**** Article ****
From Putin’s speech at the 2007 Munich Conference on Security Policy:
I would like to quote the speech of NATO General Secretary Mr Woerner in Brussels on 17 May 1990. He said at the time that: “the fact that we are ready not to place a NATO army outside of German territory gives the Soviet Union a firm security guarantee”. Where are these guarantees?
From a 2010 interview Putin gave Kammersant Daily (via RIA Novosti):
At time of the withdrawal from East Europe, the NATO secretary general promised the USSR it could be confident that NATO would not expand over its current boundaries.
And where is it? I asked them [NATO officials] about this. They have nothing to say. They deceived us in the rudest way.
In 2008, Kosovo declared itself independent of Serbia. Serbia’s Constitutional Court ruled the declaration illegal and its National Assembly voted it null and void. The Russian government called on the UN and NATO to take steps to prevent Kosovo independence, “including the annulling of the decisions of Pristina’s self-governing organs and the taking of tough administrative measures against them.” Putin said that “Europe has double standards on territory issues and small states do not feel safe in the world arena.” Serbia was a Russian ally and remains close. Whether or not Kosovo’s independence violates international law is a matter of controversy.
**** Available data ****
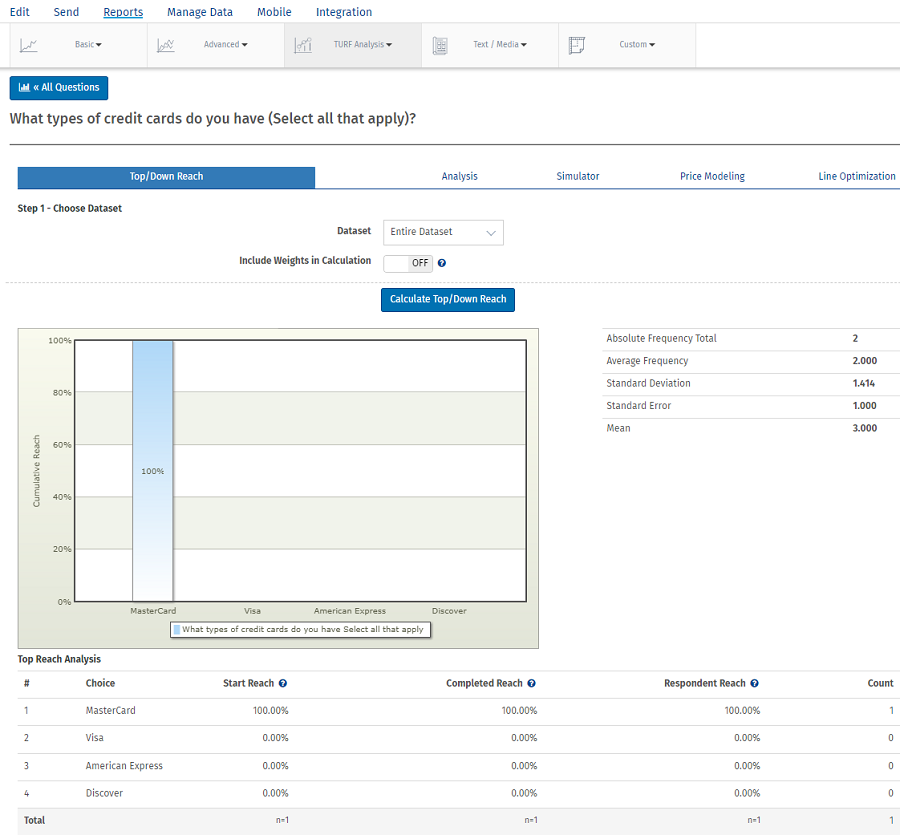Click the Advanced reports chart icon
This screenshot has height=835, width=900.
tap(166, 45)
****
* **Given request A**
Give the passage on NATO expansion and Kosovo from "And where is" up to and including "matter of controversy.", substituting "dispute" for "controversy".
* **Given request B**
Resume the passage on NATO expansion and Kosovo after its last sentence.
Nothing in the listing is needed here.

* **Right answer A**
And where is it? I asked them [NATO officials] about this. They have nothing to say. They deceived us in the rudest way.
In 2008, Kosovo declared itself independent of Serbia. Serbia’s Constitutional Court ruled the declaration illegal and its National Assembly voted it null and void. The Russian government called on the UN and NATO to take steps to prevent Kosovo independence, “including the annulling of the decisions of Pristina’s self-governing organs and the taking of tough administrative measures against them.” Putin said that “Europe has double standards on territory issues and small states do not feel safe in the world arena.” Serbia was a Russian ally and remains close. Whether or not Kosovo’s independence violates international law is a matter of dispute.

* **Right answer B**
Eduard Shevardnadze, who had been the Soviet Union’s Foreign Minister, was Georgia’s president until 2003. He gradually lost support and his political party split up. After an election that many viewed as fraudulent, mass demonstrations forced Shevardnadze to resign. NGOs partially funded by foreign sources were important in organizing the demonstrations. When Saakashvili was voted in as president, Georgia turned away from Russia and became a Western ally, seeking NATO membership.
Ukraine in 2004 experienced an Orange Revolution similar to Georgia’s Rose Revolution. Election fraud, followed by demonstrations partially organized by groups trained and funded in part by Westerners, led to a new government oriented to the West, along with talk of joining NATO.
8. Ukraine again (Maidan)
(In describing right wing groups and government actions, I’m limiting myself to the things I believe Russia objects to. I’m not giving a complete or accurate description of groups or government actions.)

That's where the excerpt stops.